Na época, a Claus & Schweder somava prémios e distinções — na Exposição Industrial Portuguesa, em 1897, uma medalha de ouro na Exposição Universal de Paris, em 1900, na Exposição Universal de Saint Louis, nos Estados Unidos, e na Exposição Agrícola do Porto, estas últimas já em 1904, e em 1907, na Exposição Internacional de Higiene, Ofícios y Manufacturas, em Madrid. O ano de 1908 foi especial, por vários motivos. A marca cresce em notoriedade com a visita do rei D. Manoel II à fábrica, ao mesmo temo que Achilles de Brito e Willy Thessen, químico e perfumista alemão que tinha assumido o cargo de diretor técnico três anos antes, se tornam acionistas da empresa. Um ano depois, as mudanças são consumadas com uma ligeira alteração no nome da firma. Esta passa a estar registada como Claus & Schweder, Sucessores.
Os anos que se seguiram ao eclodir da I Guerra Mundial foram conturbados. Quando, em 1916, a Alemanha declara guerra a Portugal, Ferdinand Claus e Willy Thessen, dois dos três sócios e diretores da empresa, saíram do país. Um ano depois, a Claus & Schweder, Sucessores foi nacionalizada, à semelhança de todos os bens e propriedades detidos por cidadãos do país com quem Portugal estava em guerra. Até o nome da empresa mudou. Primeiro, Companhia Portugueza de Perfumaria, e só depois a fusão com a Companhia Industrial do Norte.

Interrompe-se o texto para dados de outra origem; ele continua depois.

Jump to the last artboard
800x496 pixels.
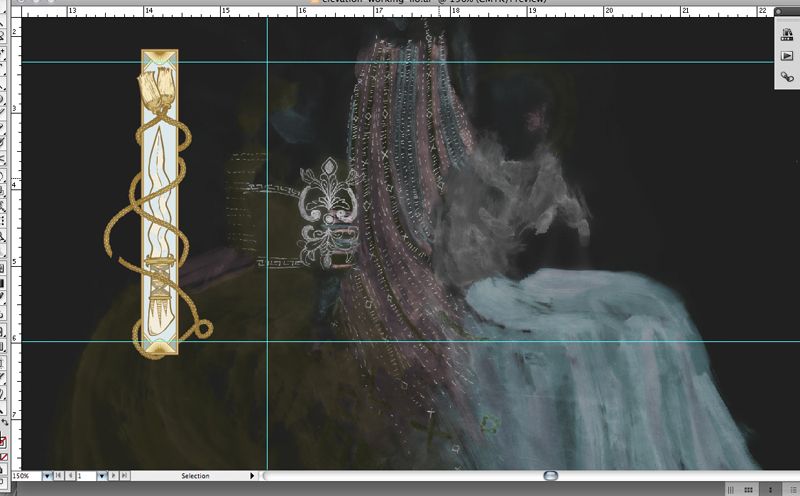pyautogui.click(x=125, y=475)
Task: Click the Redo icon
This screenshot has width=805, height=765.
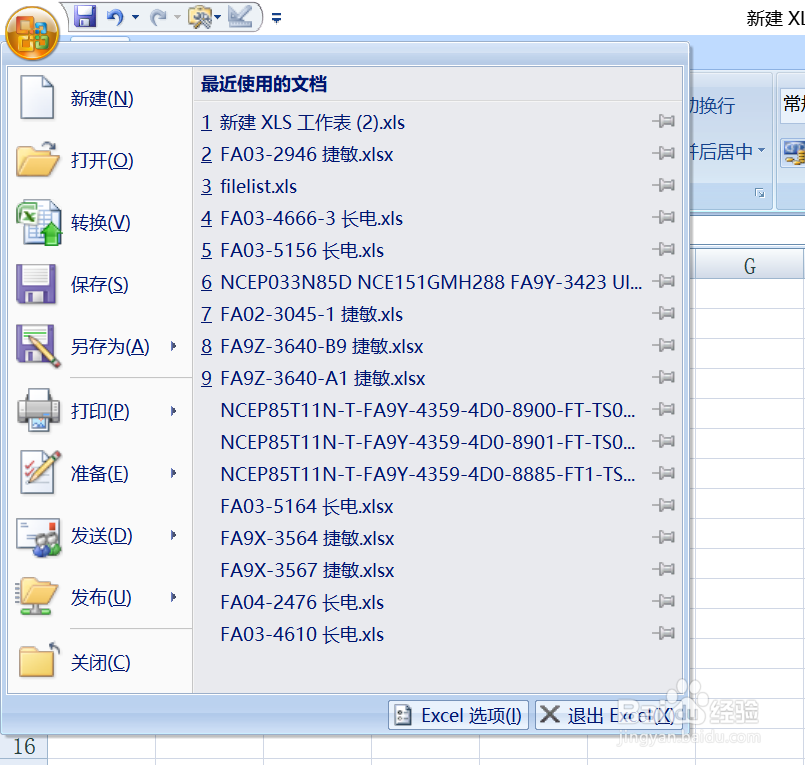Action: click(158, 14)
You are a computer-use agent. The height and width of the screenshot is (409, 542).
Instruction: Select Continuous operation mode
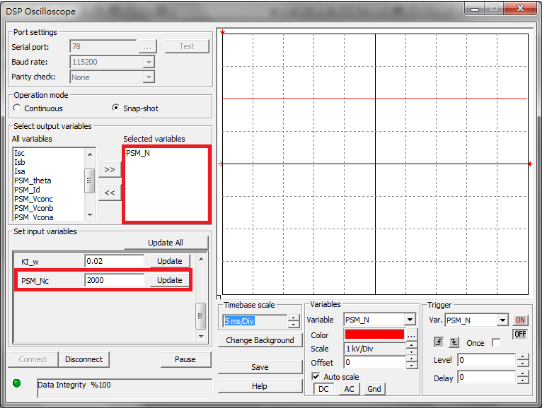[x=17, y=108]

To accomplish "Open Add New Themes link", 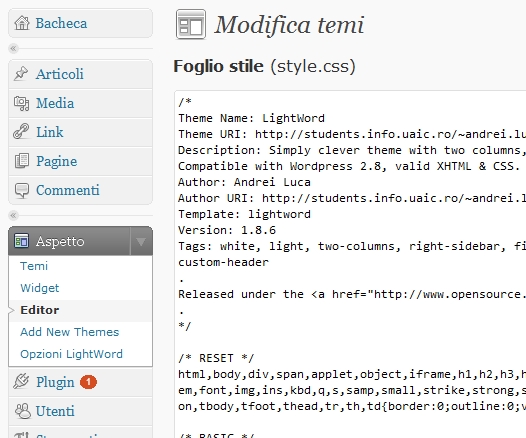I will click(70, 332).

Em 1918, Achilles de Brito, juntamente com o seu irmão Affonso, funda uma nova marca, totalmente orientada para o mercado nacional e baseada na experiência, nas técnicas e no forte apelo visual que caracterizavam a Claus. Em 1920, terminada a guerra, Willy Thessen regressa a Portugal e torna-se acionista da nova empresa. Quatro anos depois, Achilles protagoniza aquilo a que se pode chamar um golpe de génio. A Ach. Brito compra ativos da antiga Claus & Schweder, mas em vez de fundir as duas sob a chancela que ele própria tinha criado, manteve as duas marcas independentes com segmentos de mercado próprios, apenas a partilharem a mesma fábrica. O edifício, acabado de construir, ficava na Rua D. António Barroso, no Porto, com “Ach. Brito. 1918. Sabonetes” numa ponta da fachada e “Claus. 1887. Perfumarias” na outra ponta.

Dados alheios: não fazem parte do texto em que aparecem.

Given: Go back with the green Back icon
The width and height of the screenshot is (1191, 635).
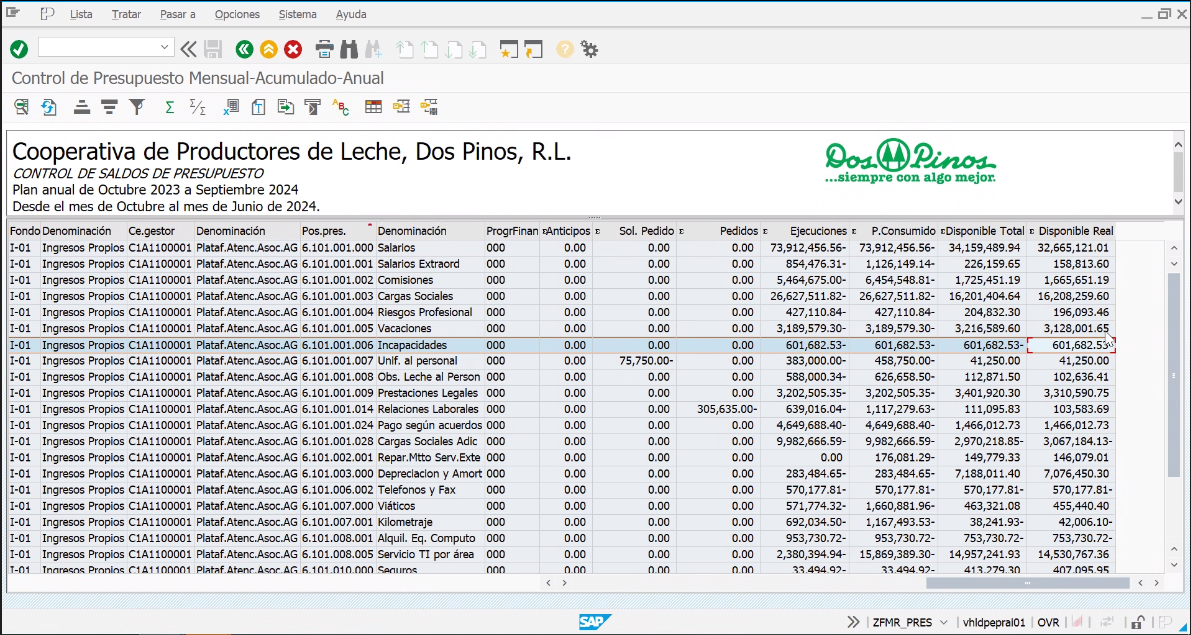Looking at the screenshot, I should click(x=244, y=49).
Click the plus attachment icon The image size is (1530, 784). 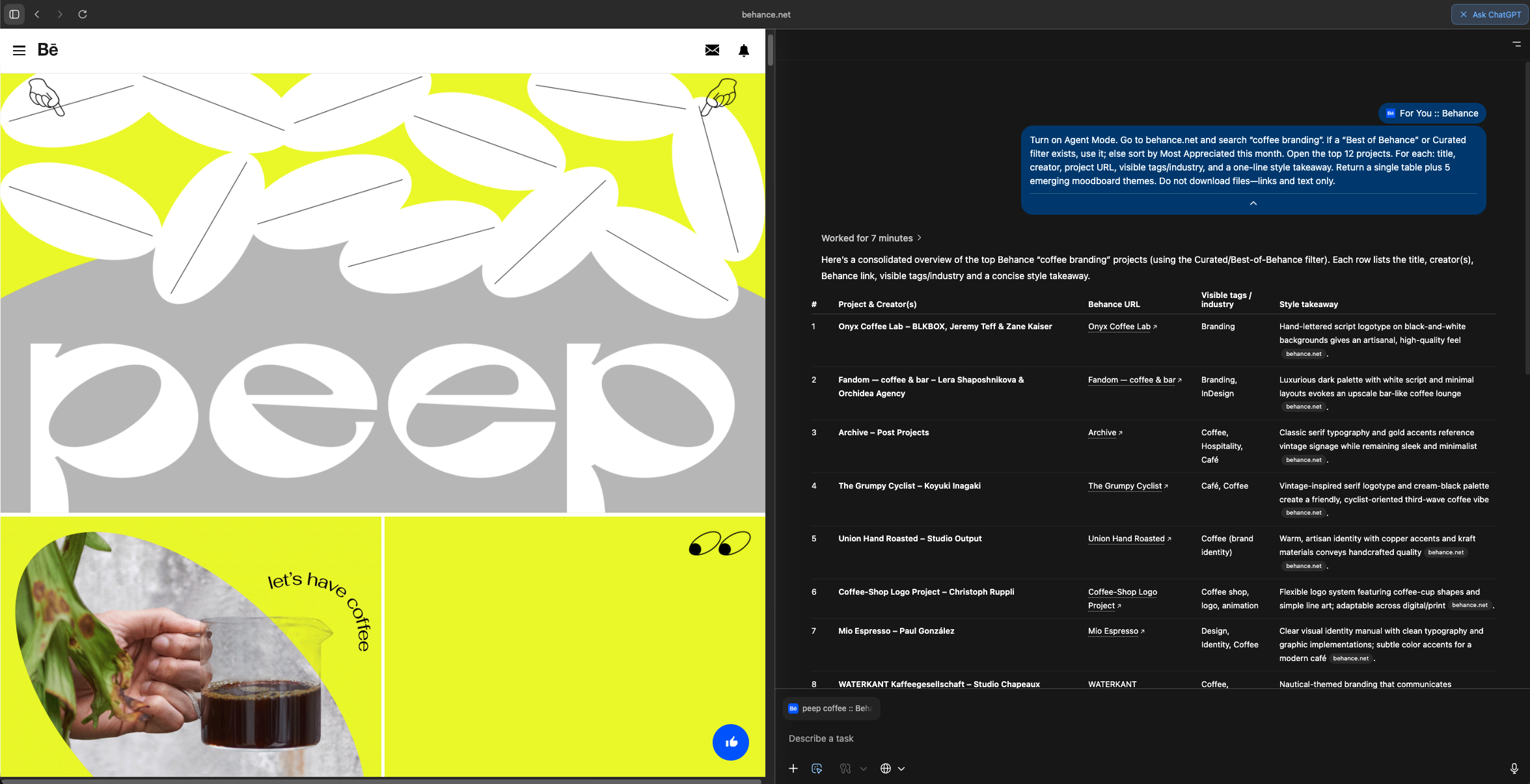793,768
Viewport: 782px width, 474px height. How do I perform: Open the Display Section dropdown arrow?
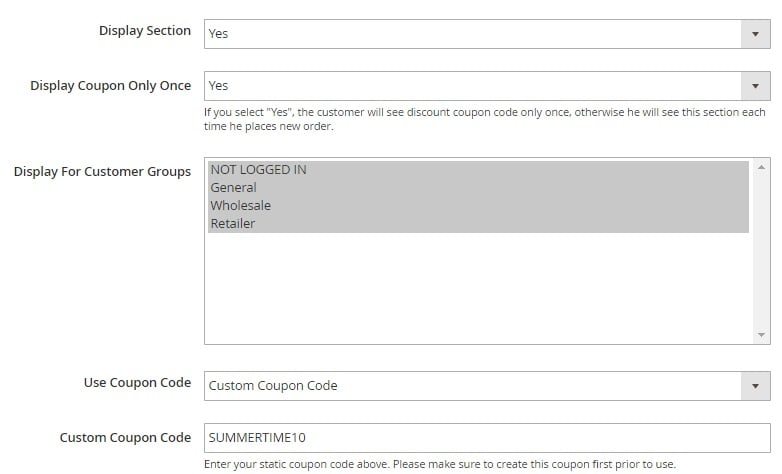[x=755, y=34]
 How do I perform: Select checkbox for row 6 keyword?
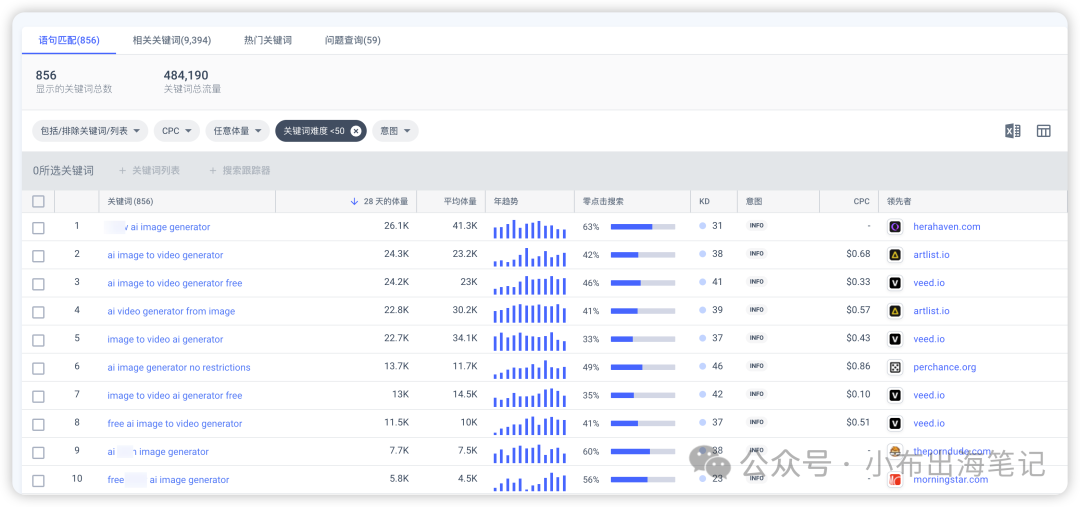pos(38,367)
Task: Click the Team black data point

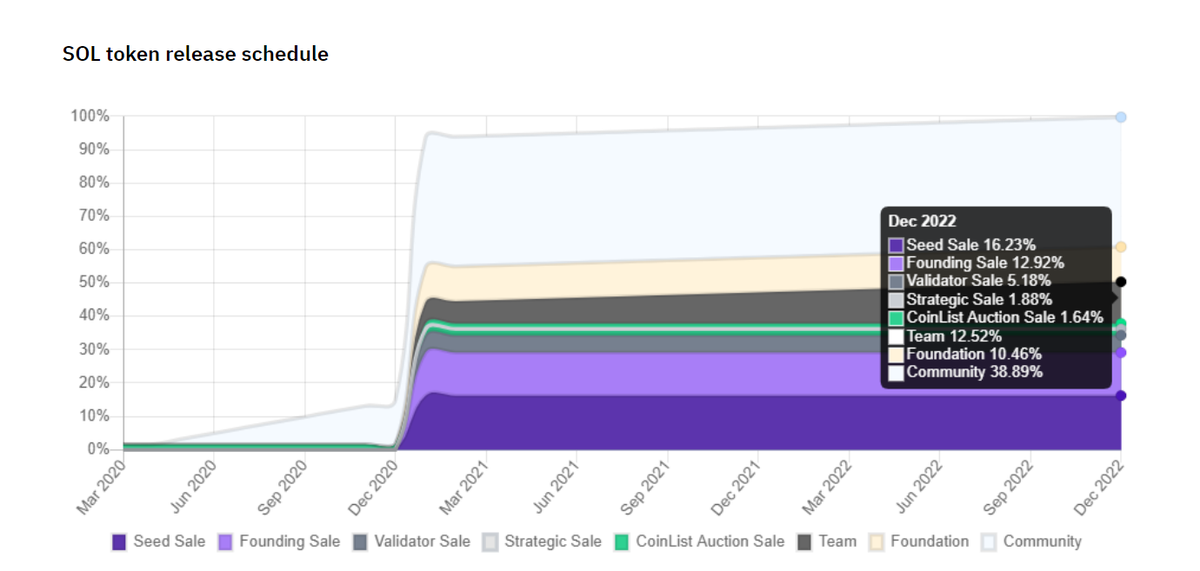Action: coord(1121,282)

A empresa era agora dirigida por três sócios — Aquilles e Affonso de Brito e o alemão Willy Thessen (os três homens na fotografia de abertura). E depois de atravessada a fase dos grandes negócios e investimentos, o fundador dava, finalmente, largas à sua veia mais criativa. O sabonete Patti é lançado em 1929 em homenagem à cantora de ópera italiana Adelina Patti. O sucesso foi instantâneo. Durante a década de 20 e o início dos anos 30, a marca acumulou vários prémios, não só pela qualidade dos produtos, mas também pela riqueza estética dos rótulos e embalagens. Enquanto a Claus Porto atravessava fronteiras, a Ach. Brito conquistava as famílias portuguesas. Em 1934, o Porto recebia a Exposição Colonial Portuguesa e com ela uma ótima oportunidade para as marcas portuguesas se divulgarem. A Ach. Brito deu tudo. Contratou Heinrich Gleiser, um alemão que caminhava sobre andas, a quatro metros do chão. Além de reproduções de produtos em proporções gigantes, foram atirados sabonetes para quem quisesse apanhar. Hoje, chama-se a isto ativação de marca.

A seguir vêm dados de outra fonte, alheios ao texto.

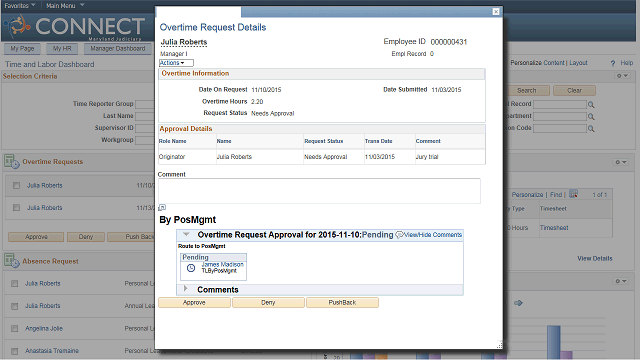Check the first Julia Roberts overtime request box
Image resolution: width=640 pixels, height=360 pixels.
(x=16, y=186)
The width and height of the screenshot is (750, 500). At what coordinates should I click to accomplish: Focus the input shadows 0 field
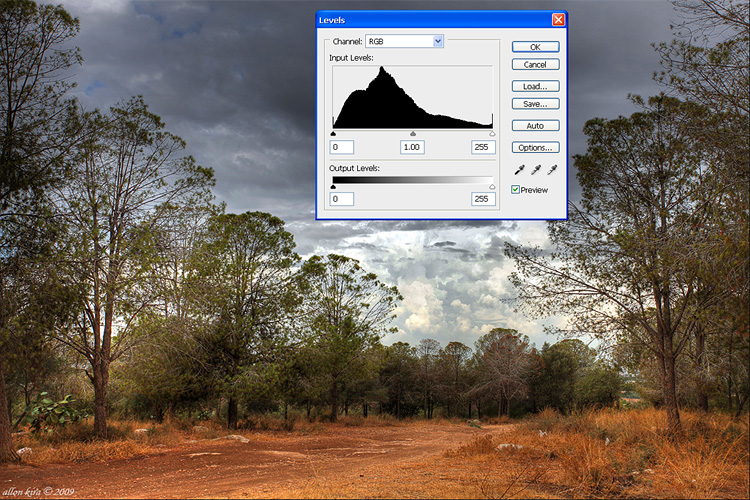click(x=342, y=147)
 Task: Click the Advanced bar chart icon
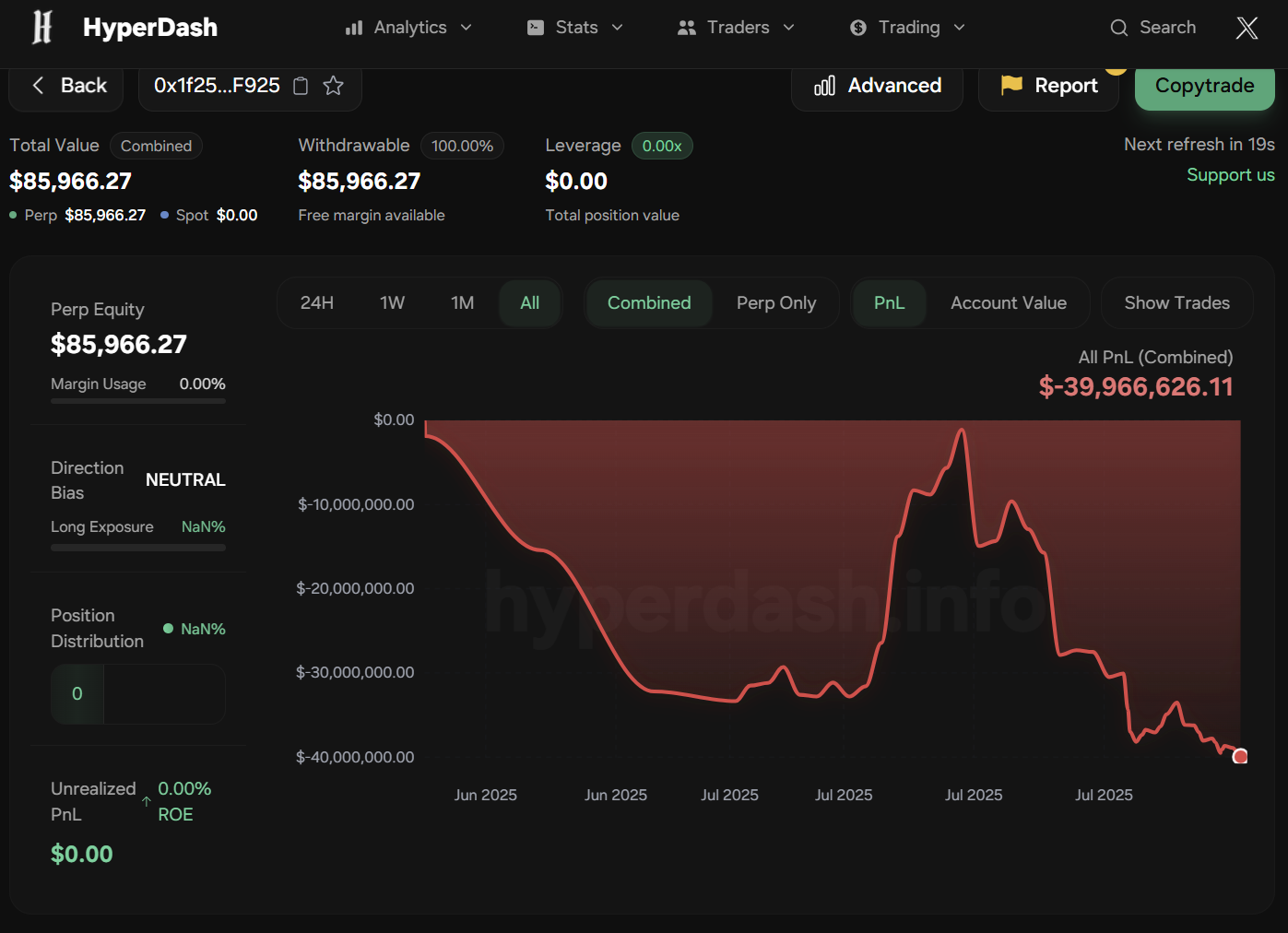(824, 86)
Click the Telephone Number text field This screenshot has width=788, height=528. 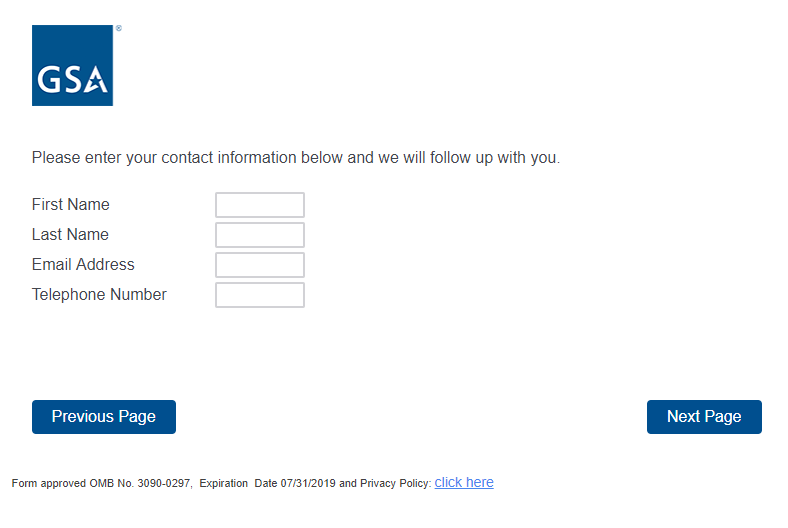[260, 295]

Com a entrada nos anos 40 e 50, a Ach. Brito chega às grandes montras das perfumarias — forradas em tecido, cheias de frascos de vidro e caixas para acomodar os sabonetes. Em algumas, podiam mesmo ver-se fotografias do fundador. Em 1941, empregava 151 pessoa. Em dezembro desse mesmo ano, abriu o Coliseu do Porto. Nas páginas dos jornais anunciava-se o “sarau de gala”, com a Grande Orquestra Sinfónica da Emissora Nacional, dirigida por Pedro Freitas Branco, a pianista Helena Moreira de Sá e Costa e a cantora Maria Amélia Duarte de Almeida. Eram dois dias de concerto, o segundo com “preços populares” e “traje à vontade”, o primeiro com um aroma especial no ar. No anúncio da época lê-se: “A sala será perfumada pela casa Ach. Brito”. Anos depois, a mesma “casa” viria a fornecer os produtos utilizados nos voos da TAP. Em 1949, Achilles de Brito morre, com 69 anos.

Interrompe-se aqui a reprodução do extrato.